Seen on Mars #2

Aug 8, 2012 14:00 · 550 words · 3 minute read

Update: on Google+, Aaron Shaver points out that there was nothing from Mars in this post! D’oh! In a week filled with news from Mars, on a blog with “Mars” in the name, I really have to include something. So, here we go: did the Curiosity rover photograph the crash landing of the spacecraft that took it to Mars?

I now return to the previously written post:

This week, I managed to keep my link gathering going, but I didn’t do as good a job cross-posting these links to Twitter and G+. I’ll figure out a better way to do it.

One thing that may make this all a bit easier is that if I find myself reading something on the iPad and want to quickly write something for this post or Twitter, I can just grab my keyboard. I just picked up a Logitech K760 keyboard (Amazon affiliate link) which allows me to easily switch between typing on my Mac and typing on my iPad.

This will also make taking notes on my iPad easier. Why take notes on an iPad specifically? Because it enables doodling! Alma Hoffman wrote a good article about the value of doodling and drawing pictures in general.

Web Development

Addy Osmani wrote an epic article for Smashing Magazine that introduces JavaScript MVC frameworks, the TodoMVC project for quickly comparing the framework styles, various criteria you can use to evaluate the choices, guidelines on which framework to use when, quotes from people who are users are the various frameworks and thoughts about tools beyond just MVC. If you’re wrestling with non-trivial JavaScript applications, you really should check this out.

A quick rundown from Steven Sanderson of Knockout.js on the 7 front-end libraries/frameworks represented at the Throne of JS. Good reading, if you’re curious about how these libraries are similar and different.

Firefox adds supports for @supports in CSS. This most excellent new feature is like Modernizr‘s CSS bits built straight in CSS. Paul Irish even reports that Modernizr will use the proposed JS version of supports CSS. Apply different CSS depending on what the browser supports.

Daniel Buchner has code that lets you watch for DOM mutations that match a given CSS selector. The cool thing about this approach is that it uses the browser’s own machinery to do the matching, rather than a bunch of custom (and slow) JavaScript.

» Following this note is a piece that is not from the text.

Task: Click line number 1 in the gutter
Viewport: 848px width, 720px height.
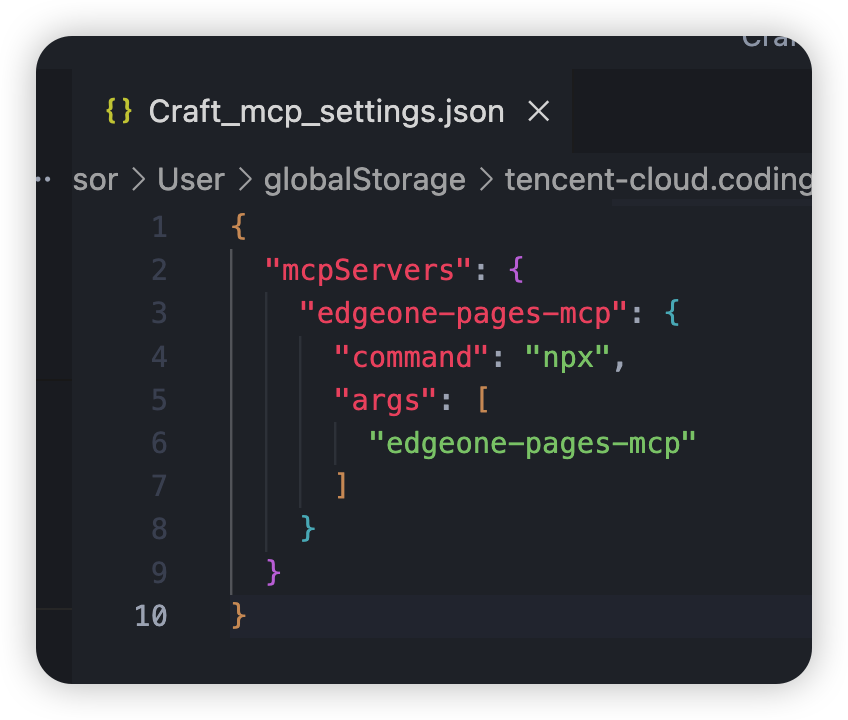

Rob Campbell wrote about the $() function that comes for free in the browser consoles. Following Firebug’s lead, $() performs a document.getElementById, which is not super useful. After some discussion, Firefox Nightly has already switched to using $() for document.querySelector. ($$() remains document.querySelectorAll).

Want to give Firefox OS (Boot2Gecko) a try? It’s not yet for the faint of heart, but Jeff Griffiths gives the details on trying it out on your desktop machine.

Reveal.js is a nice looking (yet another) HTML5 presentation library.

Considered tinkering with Go? Jeff Wendling wrote a detailed, step-by-step rundown of building a 1997-esque guestbook with Go.

Finally, in case you missed it, I wrote about live editing of HTML in the browser and the hurdle that I think we need to overcome to get there: templates.

Other Geekery

Tindle is a site where people can sell their electronic creations. There are some neat looking kits there!